Records from a data collection:
begin
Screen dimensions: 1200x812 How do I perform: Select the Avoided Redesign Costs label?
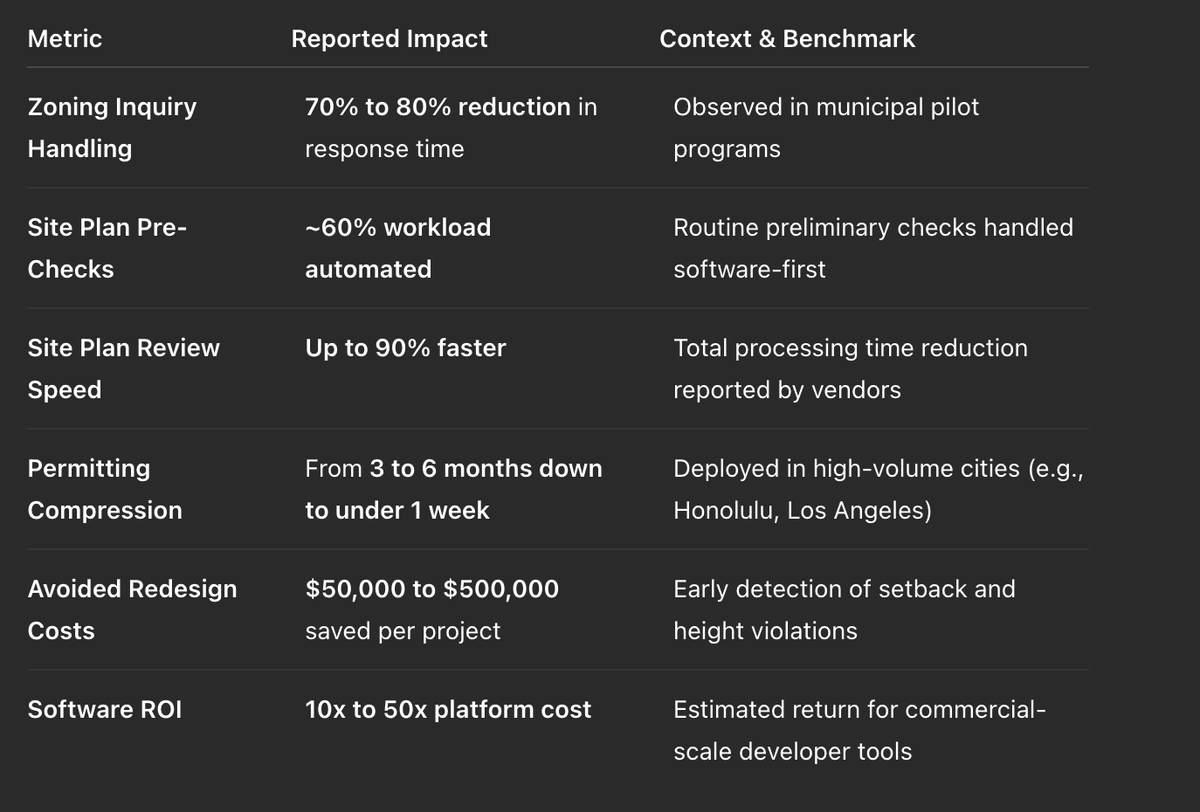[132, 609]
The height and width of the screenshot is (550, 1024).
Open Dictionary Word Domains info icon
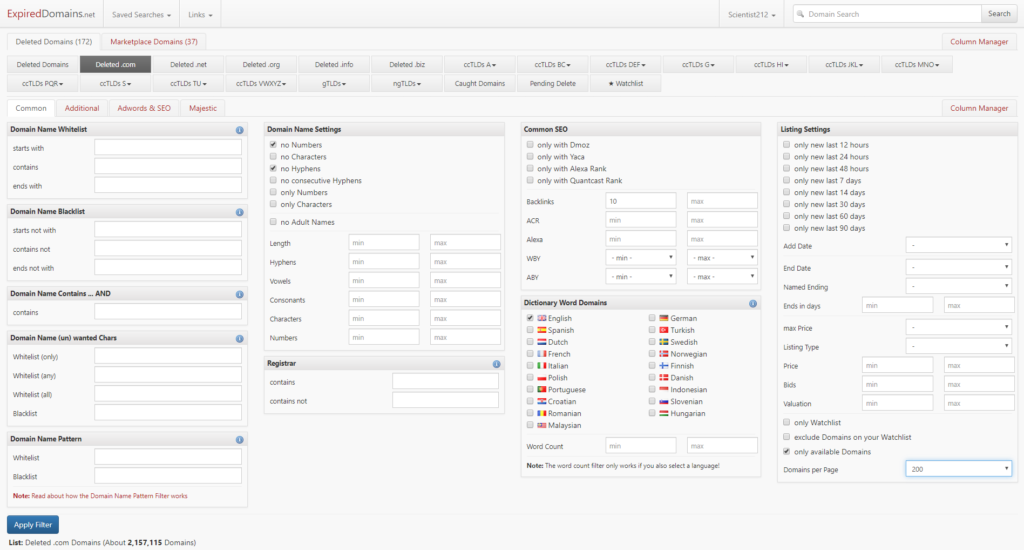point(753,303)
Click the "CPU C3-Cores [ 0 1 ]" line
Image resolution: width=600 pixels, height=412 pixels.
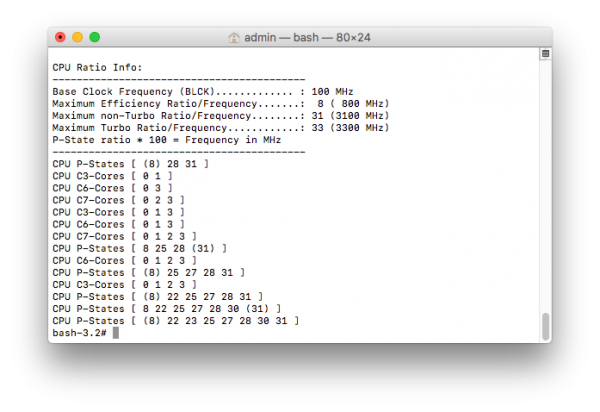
end
→ WHAT YOU HAVE TO DO
Duplicate the text lines of all the items above, keeping every character unchanged, and leave the pictures out of the answer.

→ EXPECTED ANSWER
Screen dimensions: 1200x812 How do I perform: Select the Avoided Redesign Costs label?
[132, 609]
The height and width of the screenshot is (550, 1024).
Open Dictionary Word Domains info icon
point(753,303)
Click the "CPU C3-Cores [ 0 1 ]" line
Image resolution: width=600 pixels, height=412 pixels.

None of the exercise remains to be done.